_AIM OF THE EXERCISE_
Can you turn the lines of the records below into a numbered list, skipping any blank lines and leaving the pictures out?

>> start

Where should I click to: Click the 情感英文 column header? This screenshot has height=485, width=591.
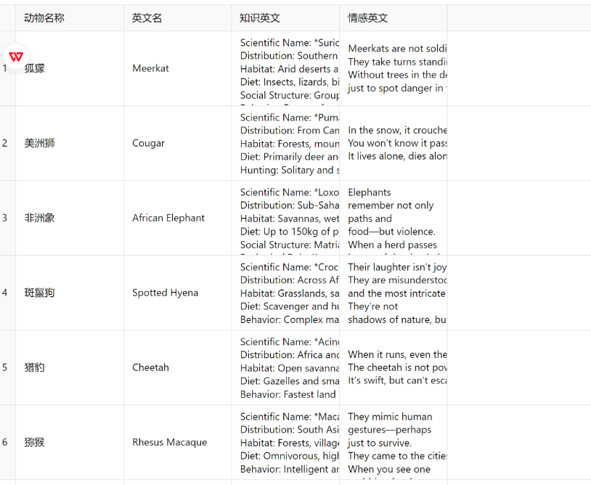(368, 17)
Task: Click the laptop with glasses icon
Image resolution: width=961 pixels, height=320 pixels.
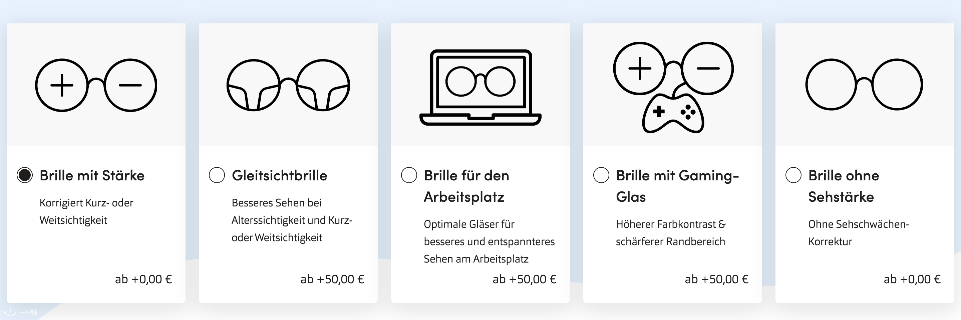Action: 480,87
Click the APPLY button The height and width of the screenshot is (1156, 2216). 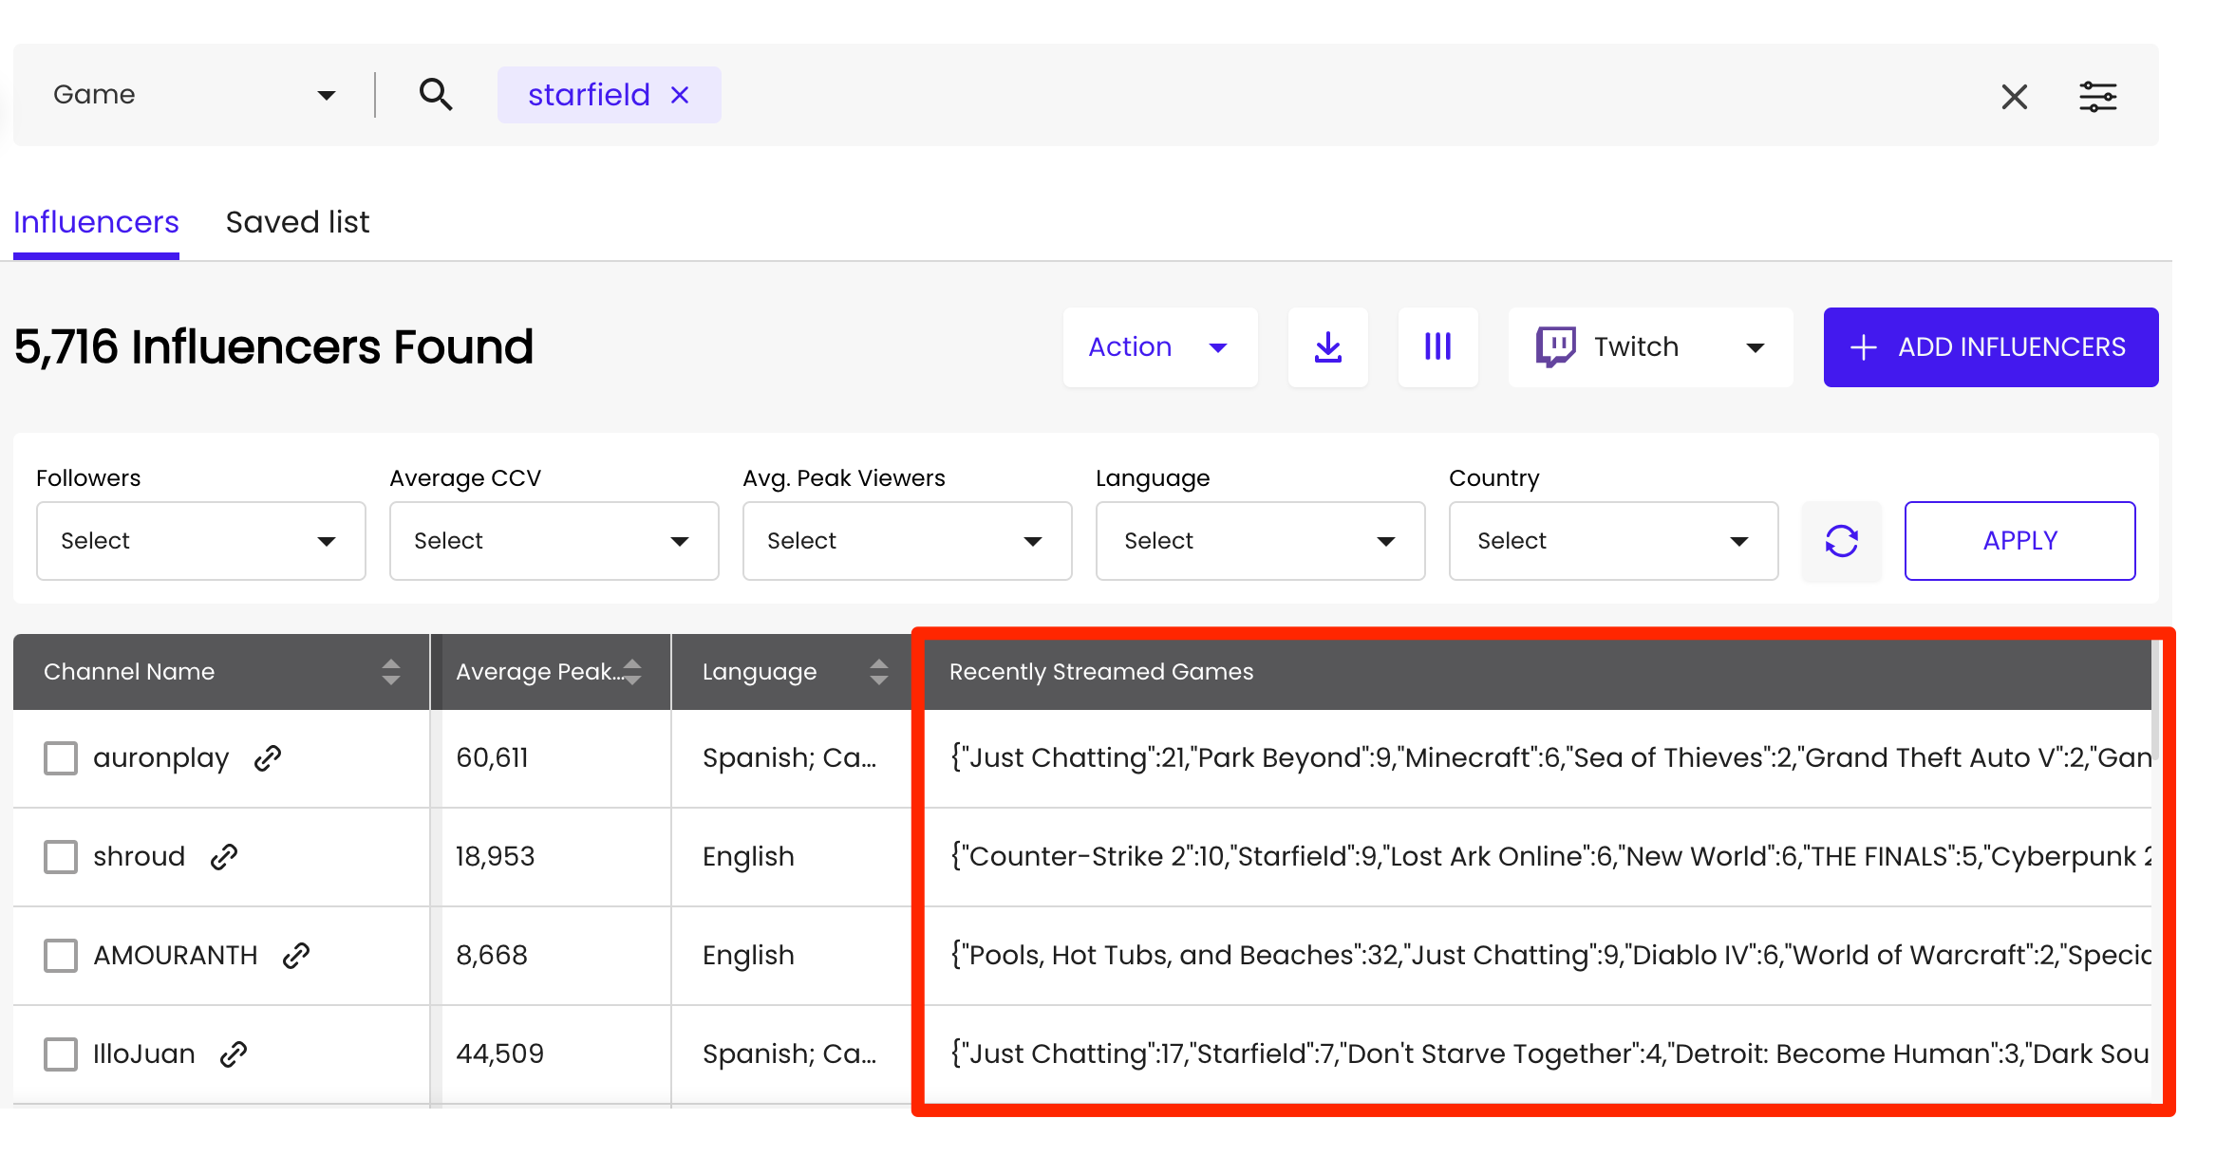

>> end

_WRITTEN ANSWER_
1. Where should I click to: Click the 情感英文 column header? This screenshot has height=485, width=591.
2. (368, 17)
3. Task: Click the laptop with glasses icon
4. Image resolution: width=961 pixels, height=320 pixels.
5. Action: 480,87
6. Click the APPLY button The height and width of the screenshot is (1156, 2216). 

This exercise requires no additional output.